▶ What you should do
Verbatim copy without images: repeat the records in full.

▶ Records to use
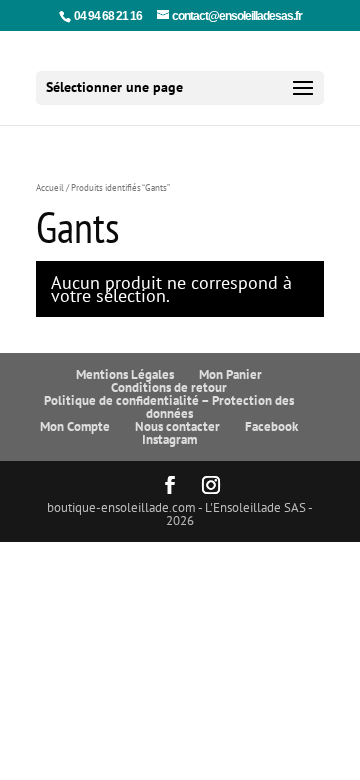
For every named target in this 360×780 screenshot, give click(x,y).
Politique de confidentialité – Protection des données (169, 407)
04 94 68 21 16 (108, 16)
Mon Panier (230, 374)
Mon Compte (75, 426)
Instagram (169, 439)
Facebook (271, 426)
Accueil (50, 188)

▶ Response area
For every named target in this 360×780 screenshot, give click(x,y).
Politique de confidentialité – Protection des données (169, 407)
04 94 68 21 16 (108, 16)
Mon Panier (230, 374)
Mon Compte (75, 426)
Instagram (169, 439)
Facebook (271, 426)
Accueil (50, 188)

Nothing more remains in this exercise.